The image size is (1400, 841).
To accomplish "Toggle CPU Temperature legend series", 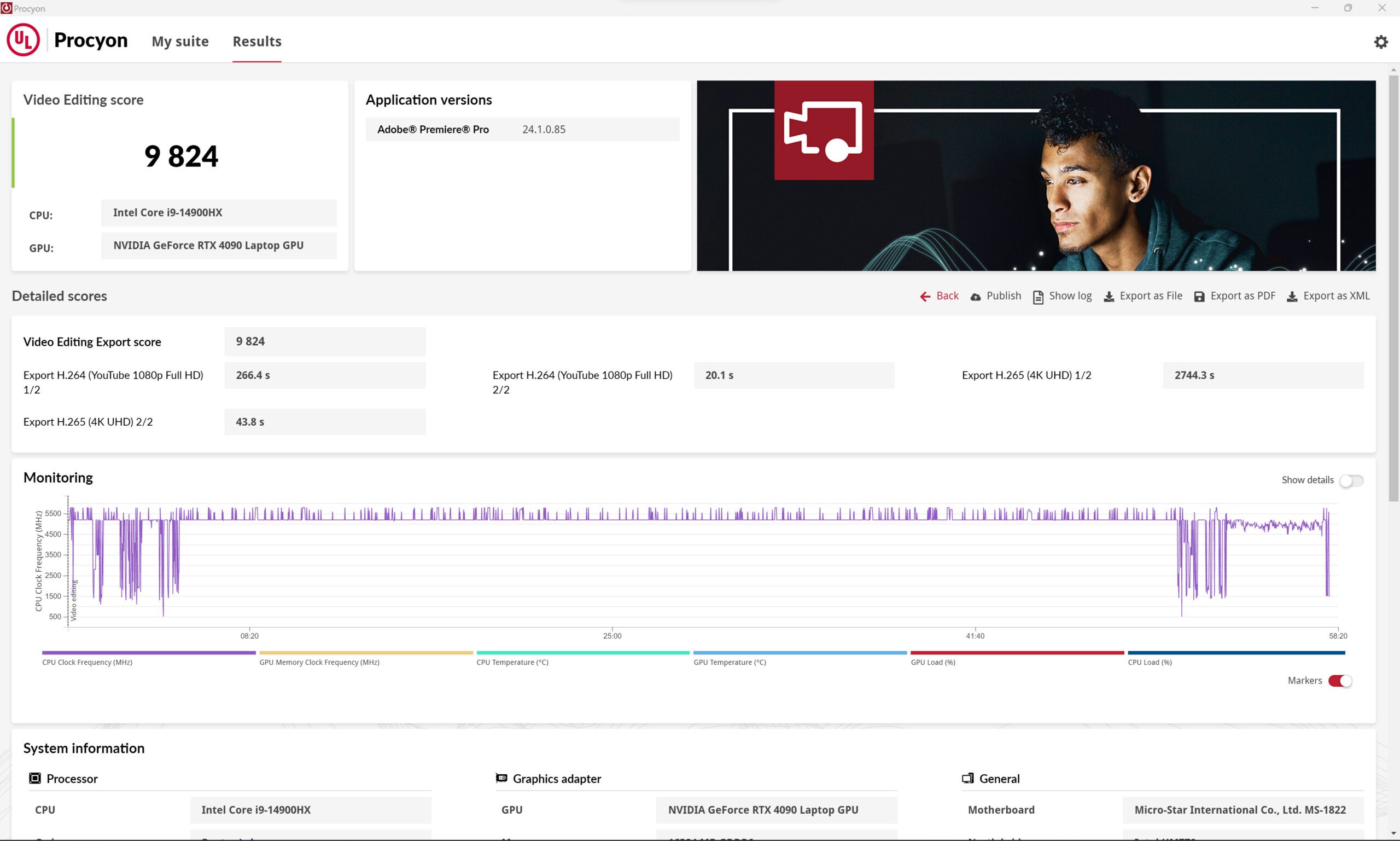I will point(512,662).
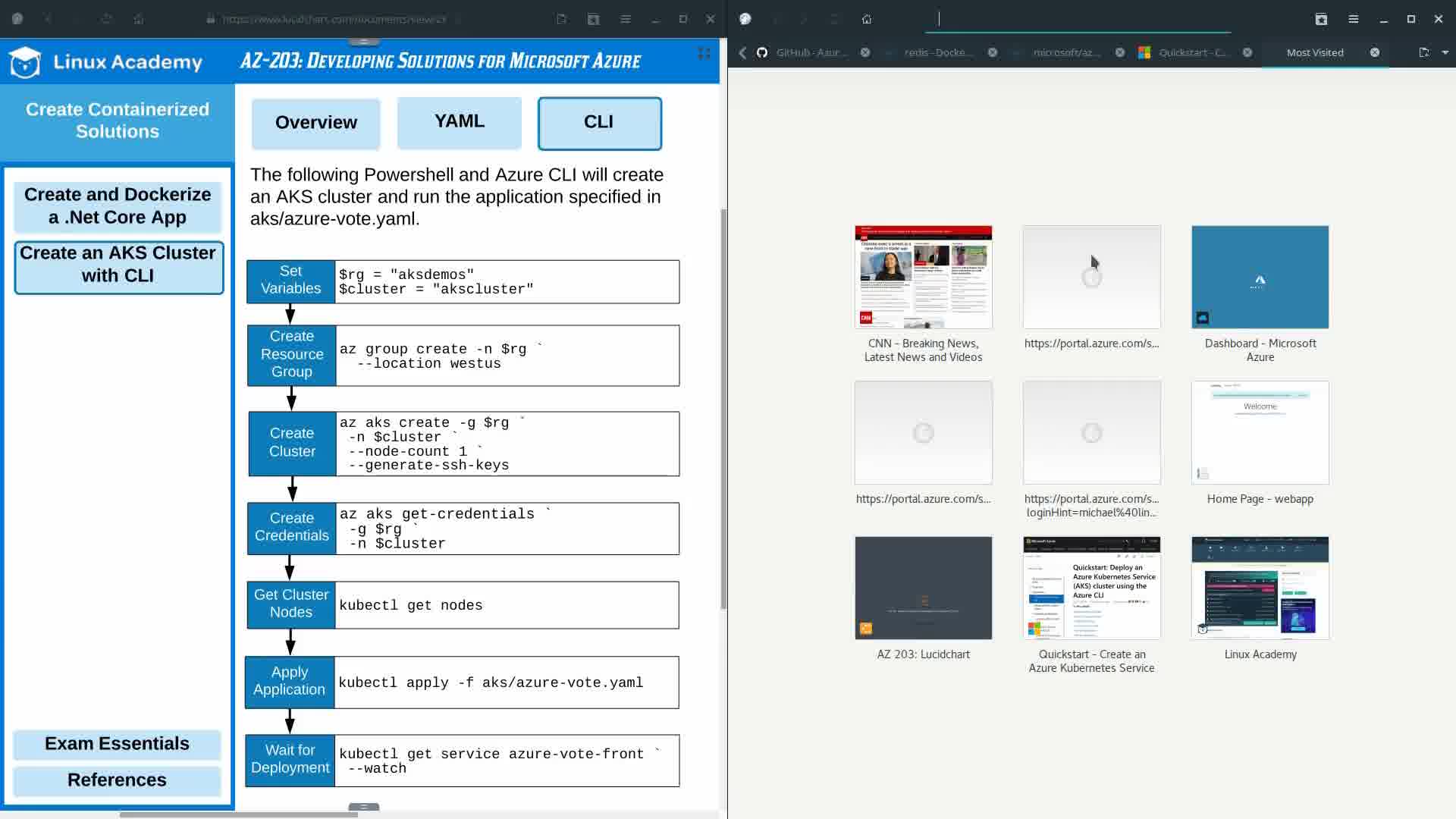Image resolution: width=1456 pixels, height=819 pixels.
Task: Open Create and Dockerize a .Net Core App
Action: [x=118, y=206]
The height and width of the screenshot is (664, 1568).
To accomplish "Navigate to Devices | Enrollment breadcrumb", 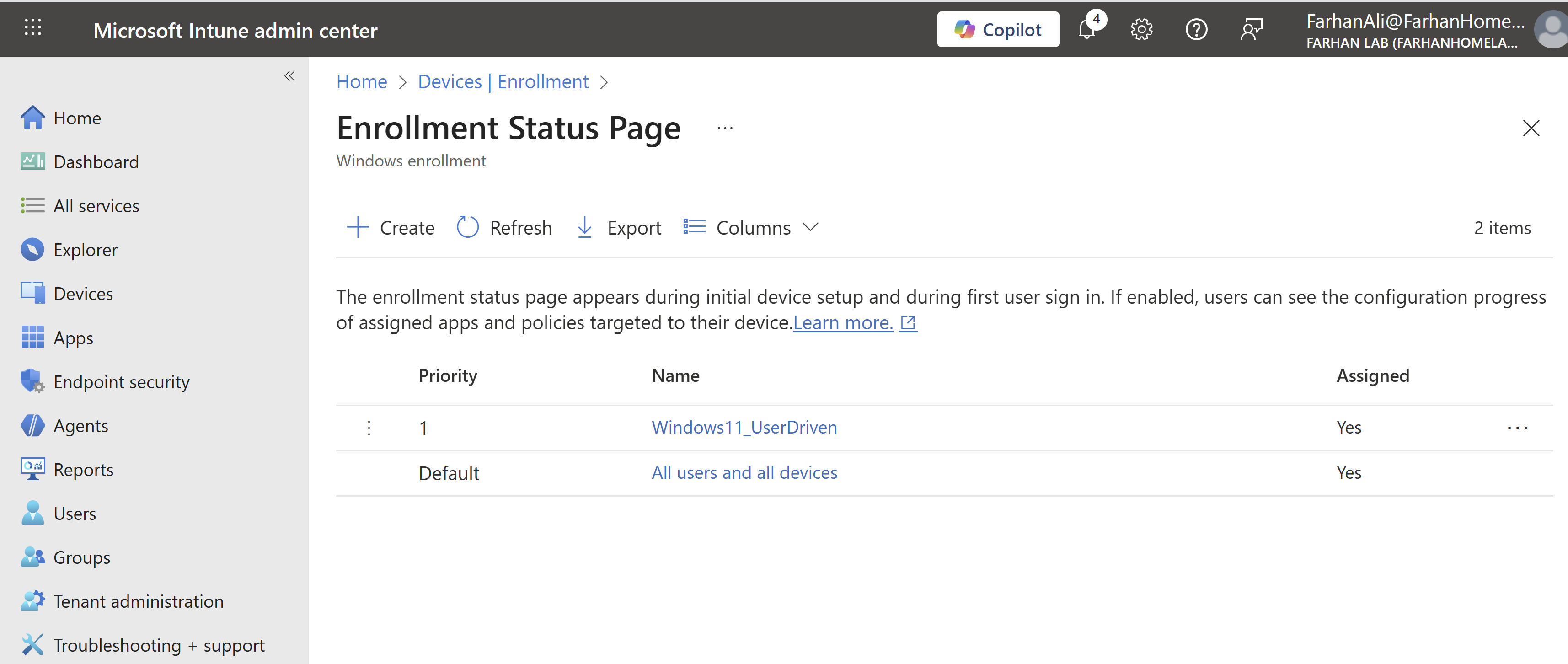I will (503, 81).
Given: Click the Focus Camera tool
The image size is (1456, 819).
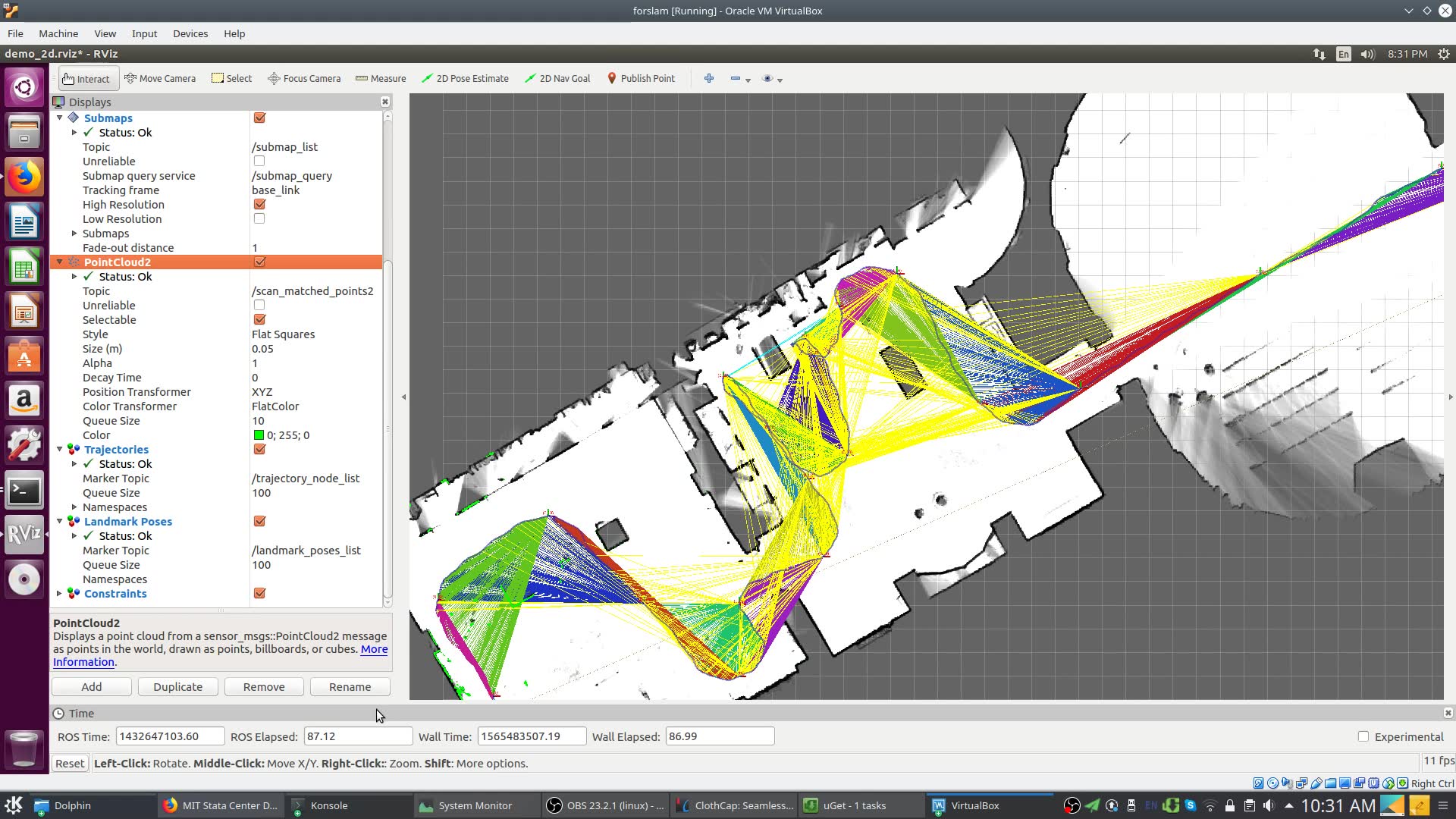Looking at the screenshot, I should point(303,78).
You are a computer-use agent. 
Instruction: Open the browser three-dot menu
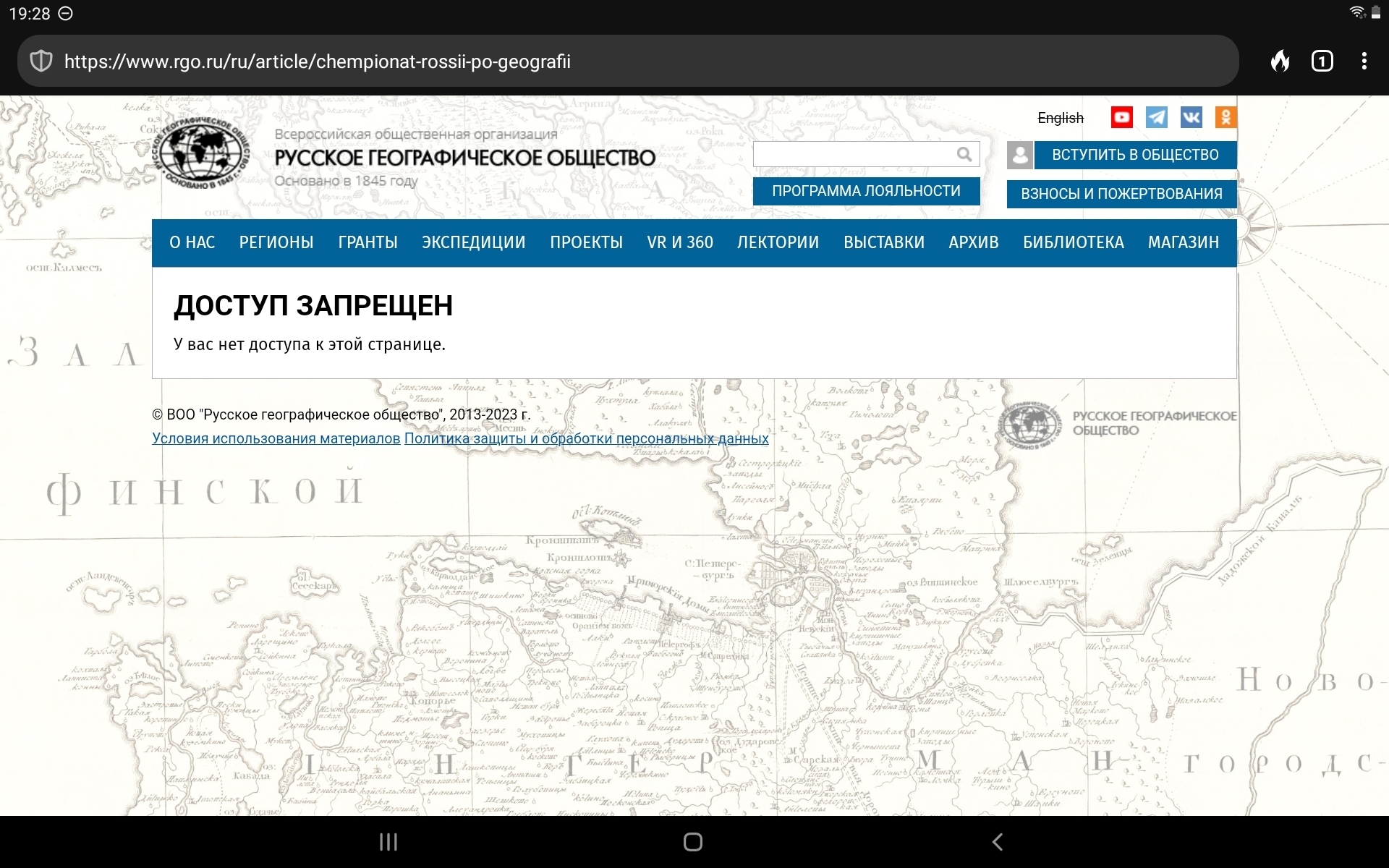tap(1364, 61)
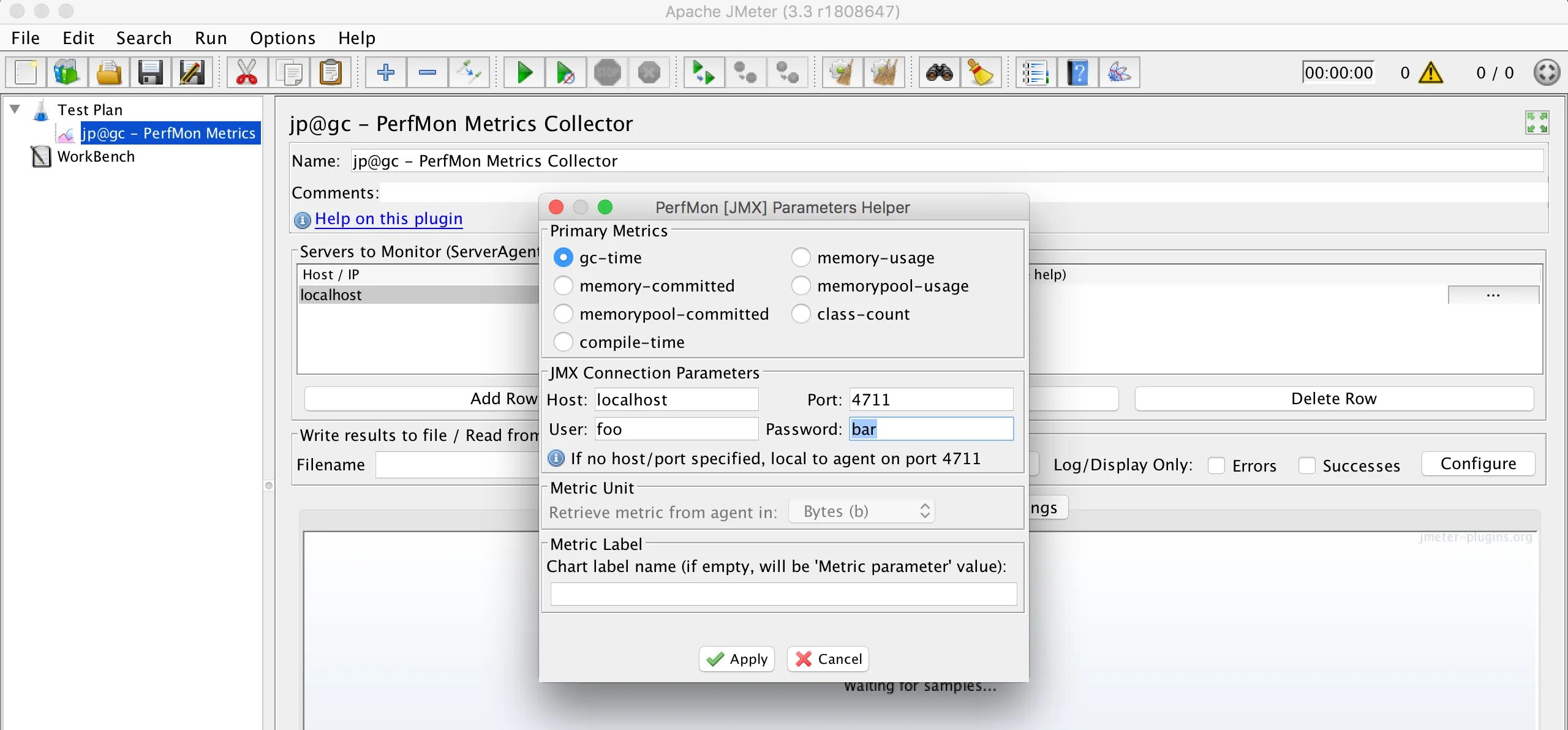Click the Function Helper question-mark book icon
The height and width of the screenshot is (730, 1568).
coord(1077,73)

........

| YOUR INSTRUCTIONS |
The lines to restate word for word run from the line that contains "You are a computer-use agent." through the end of the entries above, both ends included. Leave out all pictures and write nothing else.

| OUTPUT FOR THIS EXERCISE |
You are a computer-use agent. 
Instruction: Open the browser three-dot menu
tap(1364, 61)
Click the Function Helper question-mark book icon
The height and width of the screenshot is (730, 1568).
coord(1077,73)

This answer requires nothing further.